“People worked on the film because they are going to ask me to act in something soon,” Diego Luna says, laughing about the barter system used for his first directorial feature film, Abel, which just premiered at the London Film Festival. “There is no star system in Mexico,” he elaborates, despite shooting to international stardom himself in 2001, when fellow Mexican director Alfonso Cuarón cast him in Y Tu Mamá También.
Luna, following that breakout role, continued his career in Mexico mostly as a producer, but appeared onscreen again as Harvey Milk’s lover in Milk, Gus Van Sant’s Oscar-winning biopic. Launching Canana Films in 2005 with Gael García Bernal, with whom he starred in Y Tu Mamá También, Luna has produced a number of festival-touring films in Mexico. “For me it just seemed natural to produce and now direct. You have more freedom to do that in Mexico,” Luna says of branching out.
Abel is about a mother and her disturbed son, grappling with the absence of his father. It is both funny and moving, and it’s tempting to draw a parallel with Luna’s own life. “The film was something I wanted to make for a long time. And during filming I became a father. I remember when we were writing the scene when Abel kisses his mother, we were laughing.
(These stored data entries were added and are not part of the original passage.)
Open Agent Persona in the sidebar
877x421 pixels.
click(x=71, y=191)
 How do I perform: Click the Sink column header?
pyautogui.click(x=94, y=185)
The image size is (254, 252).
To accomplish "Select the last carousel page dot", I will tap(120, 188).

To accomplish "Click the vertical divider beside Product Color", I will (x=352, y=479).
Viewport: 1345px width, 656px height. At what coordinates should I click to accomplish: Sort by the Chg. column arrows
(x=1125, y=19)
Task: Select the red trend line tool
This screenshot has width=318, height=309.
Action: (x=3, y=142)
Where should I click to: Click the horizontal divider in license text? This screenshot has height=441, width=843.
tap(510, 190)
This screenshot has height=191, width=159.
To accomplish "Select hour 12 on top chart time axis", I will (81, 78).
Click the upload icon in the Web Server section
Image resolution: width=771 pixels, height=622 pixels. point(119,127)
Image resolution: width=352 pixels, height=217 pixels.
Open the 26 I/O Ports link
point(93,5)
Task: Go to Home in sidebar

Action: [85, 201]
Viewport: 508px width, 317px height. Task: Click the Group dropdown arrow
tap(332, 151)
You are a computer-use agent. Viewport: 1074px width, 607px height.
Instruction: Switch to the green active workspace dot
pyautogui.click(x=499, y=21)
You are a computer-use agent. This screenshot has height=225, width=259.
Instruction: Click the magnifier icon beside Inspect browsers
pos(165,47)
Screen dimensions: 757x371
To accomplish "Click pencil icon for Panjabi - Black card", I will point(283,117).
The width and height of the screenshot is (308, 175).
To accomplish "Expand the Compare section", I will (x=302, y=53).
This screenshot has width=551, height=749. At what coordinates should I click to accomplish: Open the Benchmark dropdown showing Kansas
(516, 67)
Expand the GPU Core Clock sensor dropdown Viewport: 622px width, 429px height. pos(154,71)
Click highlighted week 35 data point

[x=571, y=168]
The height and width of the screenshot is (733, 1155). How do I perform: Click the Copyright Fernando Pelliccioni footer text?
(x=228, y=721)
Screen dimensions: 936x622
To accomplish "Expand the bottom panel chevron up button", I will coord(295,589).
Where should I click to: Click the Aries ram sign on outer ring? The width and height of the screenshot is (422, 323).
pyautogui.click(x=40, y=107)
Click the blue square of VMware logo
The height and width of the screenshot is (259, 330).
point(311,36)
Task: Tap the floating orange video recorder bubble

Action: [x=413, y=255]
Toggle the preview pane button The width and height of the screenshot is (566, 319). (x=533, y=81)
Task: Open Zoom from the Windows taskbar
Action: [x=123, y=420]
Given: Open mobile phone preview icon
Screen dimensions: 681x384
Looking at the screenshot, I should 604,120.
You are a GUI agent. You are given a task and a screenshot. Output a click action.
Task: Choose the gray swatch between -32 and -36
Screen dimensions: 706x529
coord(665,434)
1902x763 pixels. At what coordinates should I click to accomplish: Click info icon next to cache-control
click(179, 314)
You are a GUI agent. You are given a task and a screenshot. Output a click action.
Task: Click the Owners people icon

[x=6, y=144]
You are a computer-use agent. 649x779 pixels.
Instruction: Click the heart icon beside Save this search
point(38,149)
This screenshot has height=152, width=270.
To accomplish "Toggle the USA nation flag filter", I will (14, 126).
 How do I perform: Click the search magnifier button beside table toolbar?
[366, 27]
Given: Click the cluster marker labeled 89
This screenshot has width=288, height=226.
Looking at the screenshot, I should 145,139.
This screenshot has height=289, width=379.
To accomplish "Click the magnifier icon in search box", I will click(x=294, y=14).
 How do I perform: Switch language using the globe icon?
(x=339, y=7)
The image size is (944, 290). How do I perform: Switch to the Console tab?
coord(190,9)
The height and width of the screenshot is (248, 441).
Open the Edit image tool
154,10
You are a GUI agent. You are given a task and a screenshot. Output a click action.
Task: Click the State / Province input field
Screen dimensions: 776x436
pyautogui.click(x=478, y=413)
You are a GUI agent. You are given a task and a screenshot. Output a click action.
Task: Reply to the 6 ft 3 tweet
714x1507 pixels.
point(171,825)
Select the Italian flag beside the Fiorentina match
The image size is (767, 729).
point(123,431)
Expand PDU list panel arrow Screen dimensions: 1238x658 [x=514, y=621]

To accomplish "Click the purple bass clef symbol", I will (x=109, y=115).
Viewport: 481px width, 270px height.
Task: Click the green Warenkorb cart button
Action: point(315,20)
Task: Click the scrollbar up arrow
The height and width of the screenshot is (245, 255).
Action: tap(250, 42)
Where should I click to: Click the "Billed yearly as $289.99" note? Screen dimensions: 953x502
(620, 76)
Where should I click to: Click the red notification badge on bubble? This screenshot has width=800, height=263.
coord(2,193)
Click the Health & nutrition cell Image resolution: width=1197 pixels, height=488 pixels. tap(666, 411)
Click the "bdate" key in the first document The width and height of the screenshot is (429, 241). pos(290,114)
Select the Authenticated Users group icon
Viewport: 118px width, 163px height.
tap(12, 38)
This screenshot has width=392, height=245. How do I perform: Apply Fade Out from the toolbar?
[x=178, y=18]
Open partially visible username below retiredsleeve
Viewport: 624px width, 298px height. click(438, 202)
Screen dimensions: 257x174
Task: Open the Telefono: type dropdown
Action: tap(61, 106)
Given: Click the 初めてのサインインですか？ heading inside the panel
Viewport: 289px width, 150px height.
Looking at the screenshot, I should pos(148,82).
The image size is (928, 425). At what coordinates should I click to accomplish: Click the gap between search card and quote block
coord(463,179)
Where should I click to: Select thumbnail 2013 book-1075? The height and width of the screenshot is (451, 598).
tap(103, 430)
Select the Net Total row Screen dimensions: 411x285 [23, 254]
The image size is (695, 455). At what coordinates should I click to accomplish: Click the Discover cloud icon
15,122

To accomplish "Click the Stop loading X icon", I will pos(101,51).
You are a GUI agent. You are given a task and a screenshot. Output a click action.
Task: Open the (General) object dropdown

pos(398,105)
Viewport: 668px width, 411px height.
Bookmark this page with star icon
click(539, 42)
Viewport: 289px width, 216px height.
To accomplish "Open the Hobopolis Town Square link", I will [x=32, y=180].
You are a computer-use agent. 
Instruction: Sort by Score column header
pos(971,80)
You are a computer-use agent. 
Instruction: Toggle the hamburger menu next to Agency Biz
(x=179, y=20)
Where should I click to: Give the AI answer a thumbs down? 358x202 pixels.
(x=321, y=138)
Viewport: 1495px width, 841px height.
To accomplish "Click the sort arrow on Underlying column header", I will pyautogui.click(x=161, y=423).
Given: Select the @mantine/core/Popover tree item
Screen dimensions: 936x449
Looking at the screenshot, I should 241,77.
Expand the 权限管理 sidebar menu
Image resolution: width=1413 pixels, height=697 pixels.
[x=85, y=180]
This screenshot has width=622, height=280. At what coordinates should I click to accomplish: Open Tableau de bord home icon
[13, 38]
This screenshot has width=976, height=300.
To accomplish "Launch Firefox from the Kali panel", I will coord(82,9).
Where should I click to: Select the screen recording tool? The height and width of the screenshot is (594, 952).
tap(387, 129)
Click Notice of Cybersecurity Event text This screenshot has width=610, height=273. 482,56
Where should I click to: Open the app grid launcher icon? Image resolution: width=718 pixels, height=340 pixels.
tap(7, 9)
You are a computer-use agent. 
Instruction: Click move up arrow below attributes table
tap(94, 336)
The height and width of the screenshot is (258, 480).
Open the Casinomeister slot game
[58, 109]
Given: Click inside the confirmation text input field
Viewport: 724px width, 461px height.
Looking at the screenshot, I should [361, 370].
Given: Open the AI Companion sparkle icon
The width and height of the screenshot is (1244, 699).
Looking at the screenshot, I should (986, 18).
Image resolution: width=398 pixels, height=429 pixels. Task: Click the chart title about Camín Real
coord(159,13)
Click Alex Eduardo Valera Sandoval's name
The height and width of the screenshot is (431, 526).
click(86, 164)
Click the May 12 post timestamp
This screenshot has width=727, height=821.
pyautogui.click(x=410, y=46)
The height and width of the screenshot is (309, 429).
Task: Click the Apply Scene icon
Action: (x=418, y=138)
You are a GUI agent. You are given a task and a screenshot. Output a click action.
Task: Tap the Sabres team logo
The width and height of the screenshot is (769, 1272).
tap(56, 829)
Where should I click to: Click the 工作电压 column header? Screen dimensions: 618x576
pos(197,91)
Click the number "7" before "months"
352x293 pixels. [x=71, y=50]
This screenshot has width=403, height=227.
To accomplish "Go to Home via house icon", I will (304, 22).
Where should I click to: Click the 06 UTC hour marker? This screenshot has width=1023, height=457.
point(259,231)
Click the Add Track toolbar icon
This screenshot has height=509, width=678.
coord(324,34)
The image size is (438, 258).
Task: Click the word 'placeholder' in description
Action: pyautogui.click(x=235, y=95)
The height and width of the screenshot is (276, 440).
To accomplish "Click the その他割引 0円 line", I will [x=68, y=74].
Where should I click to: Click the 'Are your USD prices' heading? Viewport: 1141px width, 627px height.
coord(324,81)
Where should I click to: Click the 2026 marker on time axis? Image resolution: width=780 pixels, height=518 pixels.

But after my child was born, it didn’t seem funny anymore.”
Also screened at the London Film Festival was a short Luna directed for Revolución, a film about Mexico a century after independence. He is also working on a new script with his Abel co-writer, Augusto Mendoza, and he’s already practicing the ways of a seasoned pro. “I will never work with a deadline again. Next time if it’s not finished, it just won’t screen,” he jokes.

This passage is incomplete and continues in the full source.